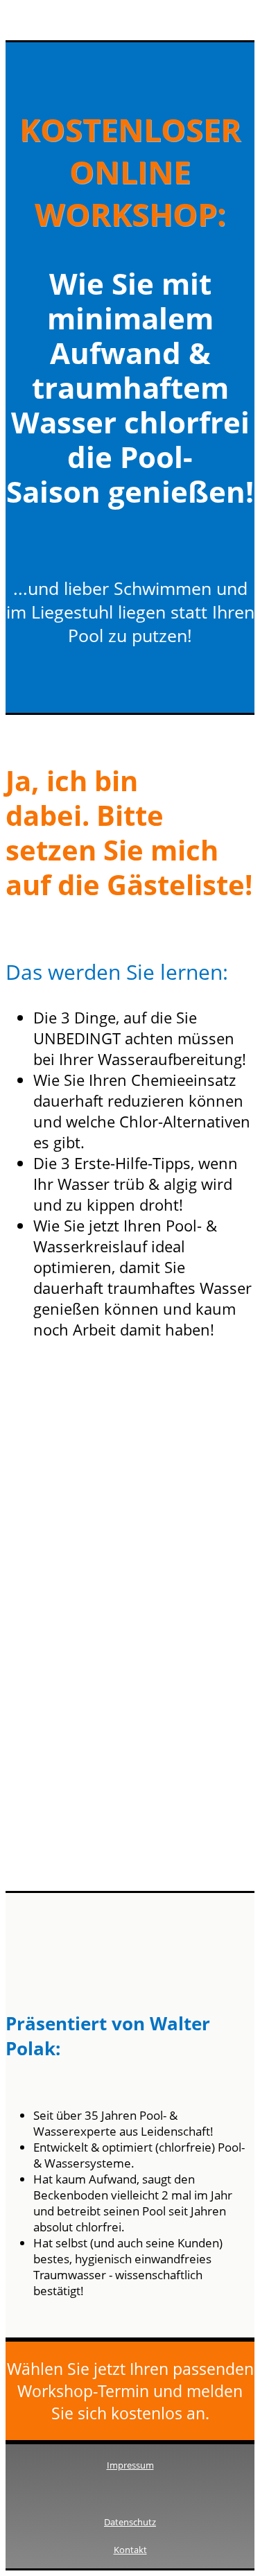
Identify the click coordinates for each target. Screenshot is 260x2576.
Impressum (130, 2465)
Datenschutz (130, 2522)
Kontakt (130, 2549)
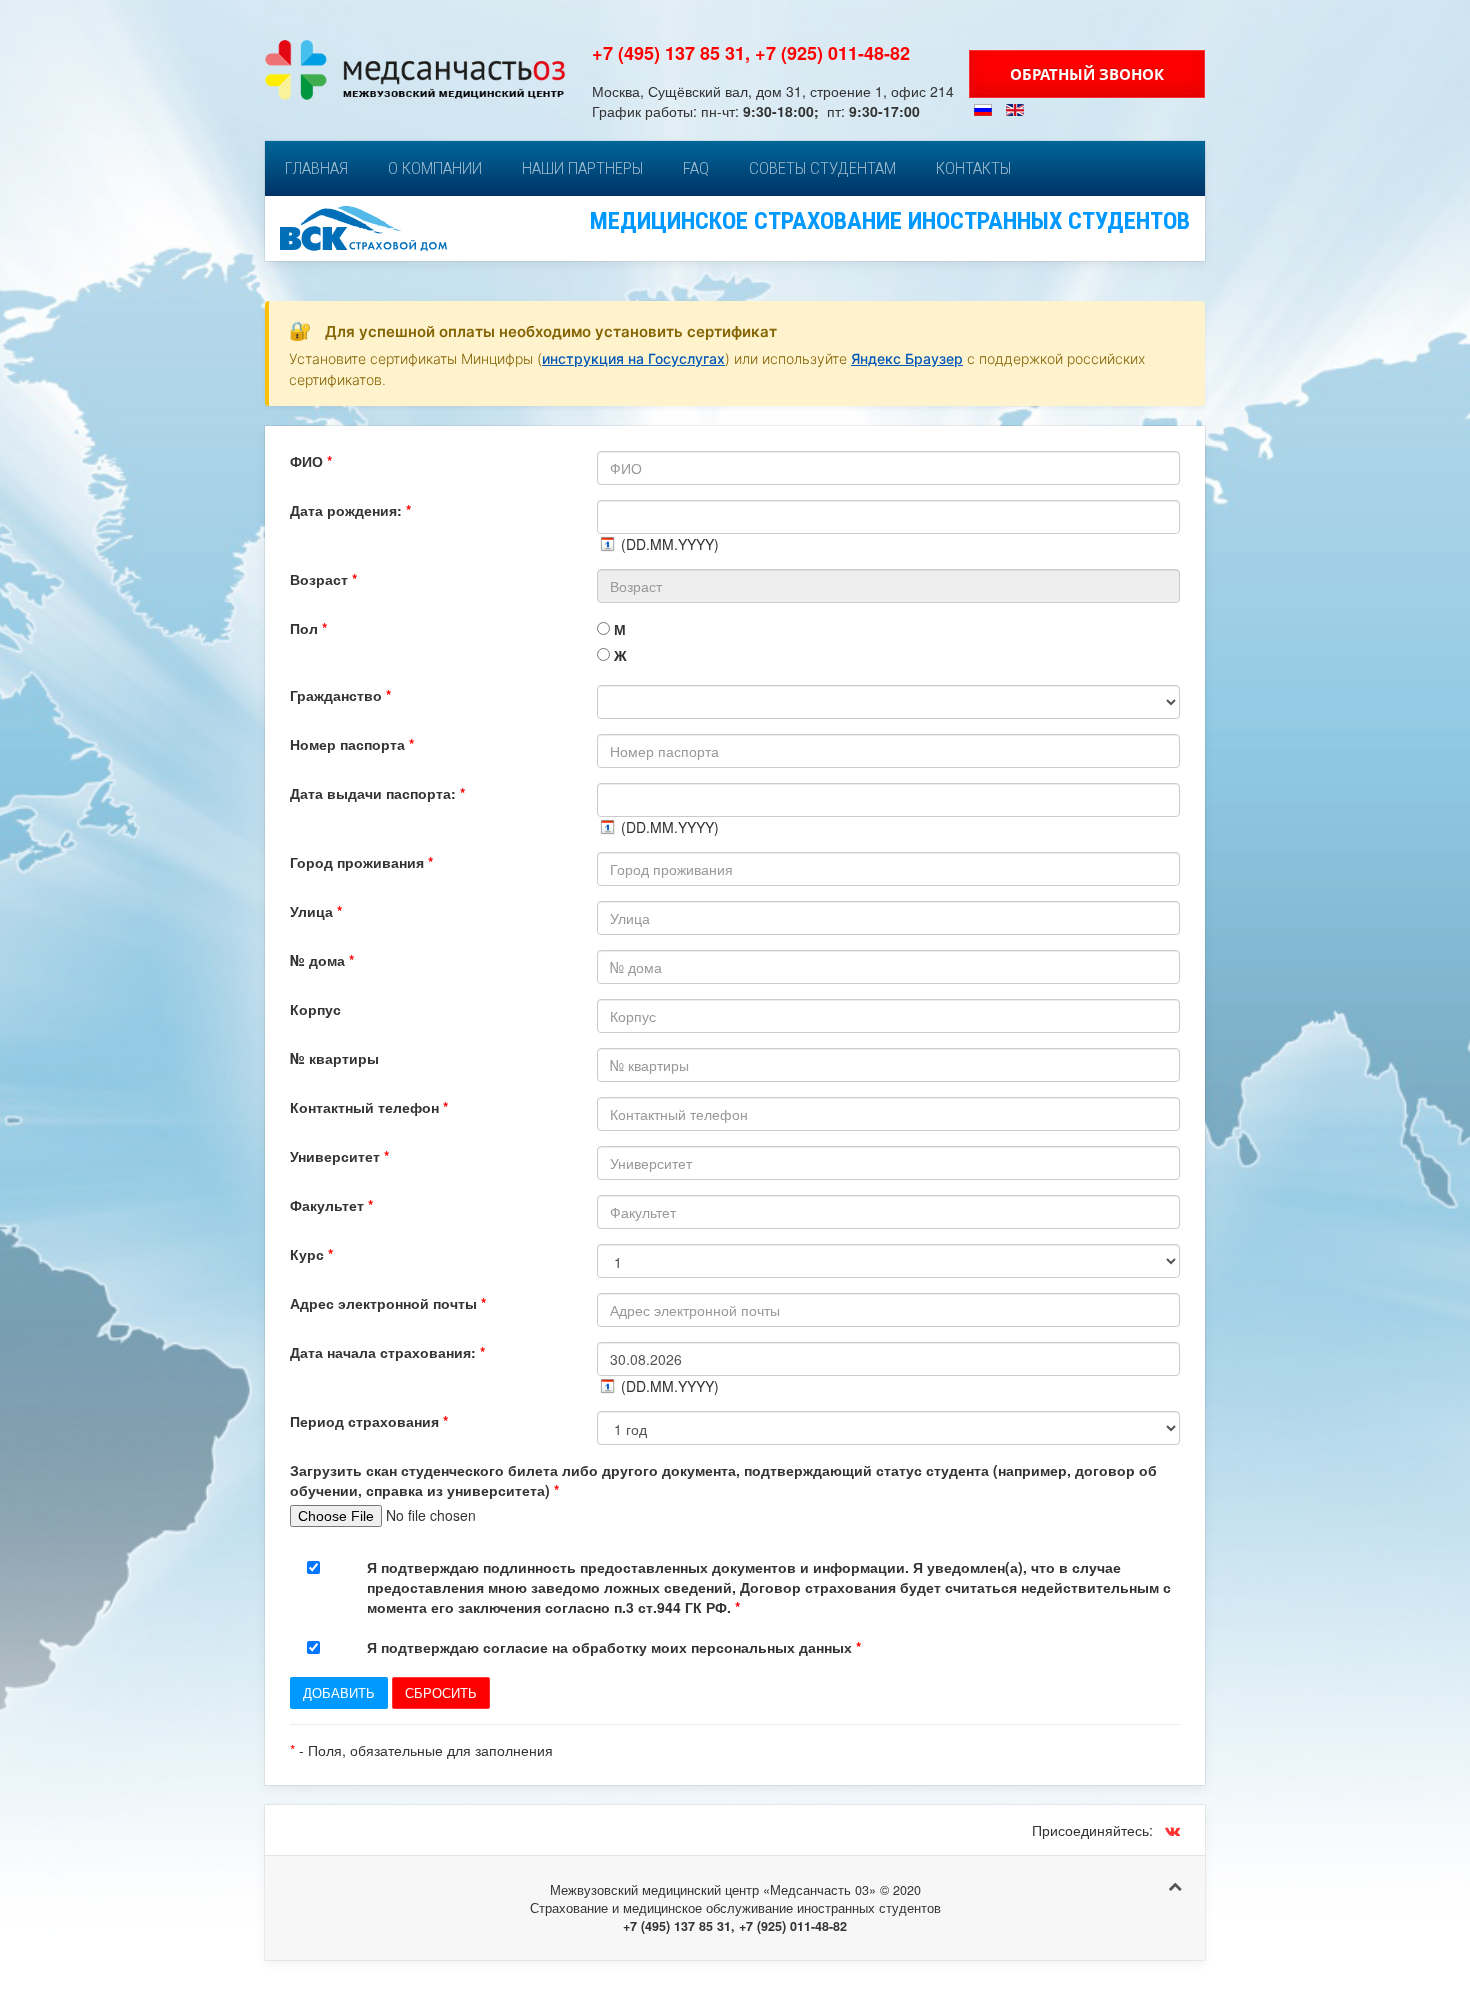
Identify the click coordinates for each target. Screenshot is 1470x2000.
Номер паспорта (352, 744)
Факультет (331, 1205)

----

Activity. Once the pictures are set aside, give the rest of the listing again exactly.

Exercise output.
Identify the click coordinates for each target. Screenshot is 260x2576.
Impressum (130, 2465)
Datenschutz (130, 2522)
Kontakt (130, 2549)
Identify the click coordinates for each target. Screenshot is 1470x2000.
Номер паспорта (352, 744)
Факультет (331, 1205)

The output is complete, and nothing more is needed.